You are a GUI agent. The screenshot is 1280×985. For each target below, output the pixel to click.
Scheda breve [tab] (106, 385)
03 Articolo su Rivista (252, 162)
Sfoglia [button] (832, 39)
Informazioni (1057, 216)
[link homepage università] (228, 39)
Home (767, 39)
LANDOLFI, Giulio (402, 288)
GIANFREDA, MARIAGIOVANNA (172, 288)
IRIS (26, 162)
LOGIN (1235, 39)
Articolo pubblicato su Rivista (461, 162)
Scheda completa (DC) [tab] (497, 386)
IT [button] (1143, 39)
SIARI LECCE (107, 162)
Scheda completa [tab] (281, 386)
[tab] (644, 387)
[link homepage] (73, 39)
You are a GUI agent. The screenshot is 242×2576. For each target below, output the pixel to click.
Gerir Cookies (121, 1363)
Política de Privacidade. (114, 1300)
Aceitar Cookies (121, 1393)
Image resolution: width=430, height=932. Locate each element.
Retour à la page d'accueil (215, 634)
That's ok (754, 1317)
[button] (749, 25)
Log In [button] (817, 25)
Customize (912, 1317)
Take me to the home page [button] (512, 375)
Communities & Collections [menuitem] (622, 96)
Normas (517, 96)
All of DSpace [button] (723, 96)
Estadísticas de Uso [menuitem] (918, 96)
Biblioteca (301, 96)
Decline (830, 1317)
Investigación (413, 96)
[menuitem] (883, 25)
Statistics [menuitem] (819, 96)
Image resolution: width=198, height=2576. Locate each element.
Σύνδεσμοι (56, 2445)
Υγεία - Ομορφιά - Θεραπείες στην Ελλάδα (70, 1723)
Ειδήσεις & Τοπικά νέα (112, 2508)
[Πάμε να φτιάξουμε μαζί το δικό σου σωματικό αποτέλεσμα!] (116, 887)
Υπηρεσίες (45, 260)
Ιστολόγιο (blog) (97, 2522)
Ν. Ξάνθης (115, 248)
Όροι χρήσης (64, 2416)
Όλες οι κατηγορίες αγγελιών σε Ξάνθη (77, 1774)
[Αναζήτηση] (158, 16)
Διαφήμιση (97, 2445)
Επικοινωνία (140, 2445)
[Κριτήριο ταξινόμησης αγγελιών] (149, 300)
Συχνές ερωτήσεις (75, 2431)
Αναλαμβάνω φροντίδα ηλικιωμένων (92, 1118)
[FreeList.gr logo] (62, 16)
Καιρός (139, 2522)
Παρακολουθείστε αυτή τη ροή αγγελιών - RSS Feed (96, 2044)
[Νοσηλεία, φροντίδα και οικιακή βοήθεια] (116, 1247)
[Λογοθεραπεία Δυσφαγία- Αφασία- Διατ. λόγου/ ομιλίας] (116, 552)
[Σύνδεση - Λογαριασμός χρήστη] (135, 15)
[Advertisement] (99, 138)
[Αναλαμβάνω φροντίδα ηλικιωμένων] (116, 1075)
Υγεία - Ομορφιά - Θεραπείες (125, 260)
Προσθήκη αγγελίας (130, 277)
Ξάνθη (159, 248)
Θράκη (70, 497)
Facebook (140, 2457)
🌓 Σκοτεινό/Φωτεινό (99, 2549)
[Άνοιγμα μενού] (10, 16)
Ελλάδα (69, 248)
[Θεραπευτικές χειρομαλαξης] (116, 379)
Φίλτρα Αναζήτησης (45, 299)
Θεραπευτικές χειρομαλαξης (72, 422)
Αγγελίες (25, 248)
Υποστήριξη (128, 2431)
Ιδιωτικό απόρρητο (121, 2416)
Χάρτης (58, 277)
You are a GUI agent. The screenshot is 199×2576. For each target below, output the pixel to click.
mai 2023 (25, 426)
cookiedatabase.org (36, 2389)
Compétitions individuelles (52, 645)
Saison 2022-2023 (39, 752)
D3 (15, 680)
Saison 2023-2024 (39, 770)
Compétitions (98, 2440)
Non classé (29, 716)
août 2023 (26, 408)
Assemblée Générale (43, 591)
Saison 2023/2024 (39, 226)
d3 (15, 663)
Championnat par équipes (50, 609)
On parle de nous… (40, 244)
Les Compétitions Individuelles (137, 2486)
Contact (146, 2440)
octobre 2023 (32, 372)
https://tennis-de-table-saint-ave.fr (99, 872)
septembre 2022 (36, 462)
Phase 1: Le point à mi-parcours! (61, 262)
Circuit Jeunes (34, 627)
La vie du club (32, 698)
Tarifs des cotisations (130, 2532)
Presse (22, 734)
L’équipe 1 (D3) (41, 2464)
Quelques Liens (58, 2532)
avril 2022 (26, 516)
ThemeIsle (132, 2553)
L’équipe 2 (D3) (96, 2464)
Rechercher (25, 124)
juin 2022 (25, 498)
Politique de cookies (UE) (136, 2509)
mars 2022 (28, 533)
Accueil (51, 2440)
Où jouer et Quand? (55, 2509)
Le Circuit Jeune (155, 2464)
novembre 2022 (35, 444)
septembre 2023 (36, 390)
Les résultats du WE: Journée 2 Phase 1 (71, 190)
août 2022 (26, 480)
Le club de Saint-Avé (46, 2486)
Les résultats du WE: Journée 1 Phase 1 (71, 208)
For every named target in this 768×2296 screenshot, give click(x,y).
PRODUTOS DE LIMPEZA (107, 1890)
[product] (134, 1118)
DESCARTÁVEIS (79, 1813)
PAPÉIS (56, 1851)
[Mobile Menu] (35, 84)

==========

Activity. Repeat the data word for word, leaving out no line.

Output for this exercise.
You are a GUI agent. The screenshot is 1280×985. For each target below, output the pixel to click.
Scheda breve [tab] (106, 385)
03 Articolo su Rivista (252, 162)
Sfoglia [button] (832, 39)
Informazioni (1057, 216)
[link homepage università] (228, 39)
Home (767, 39)
LANDOLFI, Giulio (402, 288)
GIANFREDA, MARIAGIOVANNA (172, 288)
IRIS (26, 162)
LOGIN (1235, 39)
Articolo pubblicato su Rivista (461, 162)
Scheda completa (DC) [tab] (497, 386)
IT [button] (1143, 39)
SIARI LECCE (107, 162)
Scheda completa [tab] (281, 386)
[tab] (644, 387)
[link homepage] (73, 39)
You are a GUI agent. The screenshot is 242×2576. For each target below, output the pixel to click.
Gerir Cookies (121, 1363)
Política de Privacidade. (114, 1300)
Aceitar Cookies (121, 1393)
Image resolution: width=430, height=932. Locate each element.
Retour à la page d'accueil (215, 634)
That's ok (754, 1317)
[button] (749, 25)
Log In [button] (817, 25)
Customize (912, 1317)
Take me to the home page [button] (512, 375)
Communities & Collections [menuitem] (622, 96)
Normas (517, 96)
All of DSpace [button] (723, 96)
Estadísticas de Uso [menuitem] (918, 96)
Biblioteca (301, 96)
Decline (830, 1317)
Investigación (413, 96)
[menuitem] (883, 25)
Statistics [menuitem] (819, 96)
Image resolution: width=198, height=2576. Locate each element.
Σύνδεσμοι (56, 2445)
Υγεία - Ομορφιά - Θεραπείες στην Ελλάδα (70, 1723)
Ειδήσεις & Τοπικά νέα (112, 2508)
[Πάμε να φτιάξουμε μαζί το δικό σου σωματικό αποτέλεσμα!] (116, 887)
Υπηρεσίες (45, 260)
Ιστολόγιο (blog) (97, 2522)
Ν. Ξάνθης (115, 248)
Όροι χρήσης (64, 2416)
Όλες οι κατηγορίες αγγελιών σε Ξάνθη (77, 1774)
[Αναζήτηση] (158, 16)
Διαφήμιση (97, 2445)
Επικοινωνία (140, 2445)
[Κριτήριο ταξινόμησης αγγελιών] (149, 300)
Συχνές ερωτήσεις (75, 2431)
Αναλαμβάνω φροντίδα ηλικιωμένων (92, 1118)
[FreeList.gr logo] (62, 16)
Καιρός (139, 2522)
Παρακολουθείστε αυτή τη ροή αγγελιών - RSS Feed (96, 2044)
[Νοσηλεία, φροντίδα και οικιακή βοήθεια] (116, 1247)
[Λογοθεραπεία Δυσφαγία- Αφασία- Διατ. λόγου/ ομιλίας] (116, 552)
[Σύνδεση - Λογαριασμός χρήστη] (135, 15)
[Advertisement] (99, 138)
[Αναλαμβάνω φροντίδα ηλικιωμένων] (116, 1075)
Υγεία - Ομορφιά - Θεραπείες (125, 260)
Προσθήκη αγγελίας (130, 277)
Ξάνθη (159, 248)
Θράκη (70, 497)
Facebook (140, 2457)
🌓 Σκοτεινό/Φωτεινό (99, 2549)
[Άνοιγμα μενού] (10, 16)
Ελλάδα (69, 248)
[Θεραπευτικές χειρομαλαξης] (116, 379)
Φίλτρα Αναζήτησης (45, 299)
Θεραπευτικές χειρομαλαξης (72, 422)
Αγγελίες (25, 248)
Υποστήριξη (128, 2431)
Ιδιωτικό απόρρητο (121, 2416)
Χάρτης (58, 277)
You are a GUI agent. The screenshot is 199×2576. For each target below, output the pixel to click.
mai 2023 (25, 426)
cookiedatabase.org (36, 2389)
Compétitions individuelles (52, 645)
Saison 2022-2023 (39, 752)
D3 (15, 680)
Saison 2023-2024 (39, 770)
Compétitions (98, 2440)
Non classé (29, 716)
août 2023 (26, 408)
Assemblée Générale (43, 591)
Saison 2023/2024 (39, 226)
d3 (15, 663)
Championnat par équipes (50, 609)
On parle de nous… (40, 244)
Les Compétitions Individuelles (137, 2486)
Contact (146, 2440)
octobre 2023 (32, 372)
https://tennis-de-table-saint-ave.fr (99, 872)
septembre 2022 (36, 462)
Phase 1: Le point à mi-parcours! (61, 262)
Circuit Jeunes (34, 627)
La vie du club (32, 698)
Tarifs des cotisations (130, 2532)
Presse (22, 734)
L’équipe 1 (D3) (41, 2464)
Quelques Liens (58, 2532)
avril 2022 (26, 516)
ThemeIsle (132, 2553)
L’équipe 2 (D3) (96, 2464)
Rechercher (25, 124)
juin 2022 (25, 498)
Politique de cookies (UE) (136, 2509)
mars 2022 (28, 533)
Accueil (51, 2440)
Où jouer et Quand? (55, 2509)
Le Circuit Jeune (155, 2464)
novembre 2022 (35, 444)
septembre 2023 (36, 390)
Les résultats du WE: Journée 2 Phase 1 (71, 190)
août 2022 (26, 480)
Le club de Saint-Avé (46, 2486)
Les résultats du WE: Journée 1 Phase 1 (71, 208)
For every named target in this 768×2296 screenshot, give click(x,y).
PRODUTOS DE LIMPEZA (107, 1890)
[product] (134, 1118)
DESCARTÁVEIS (79, 1813)
PAPÉIS (56, 1851)
[Mobile Menu] (35, 84)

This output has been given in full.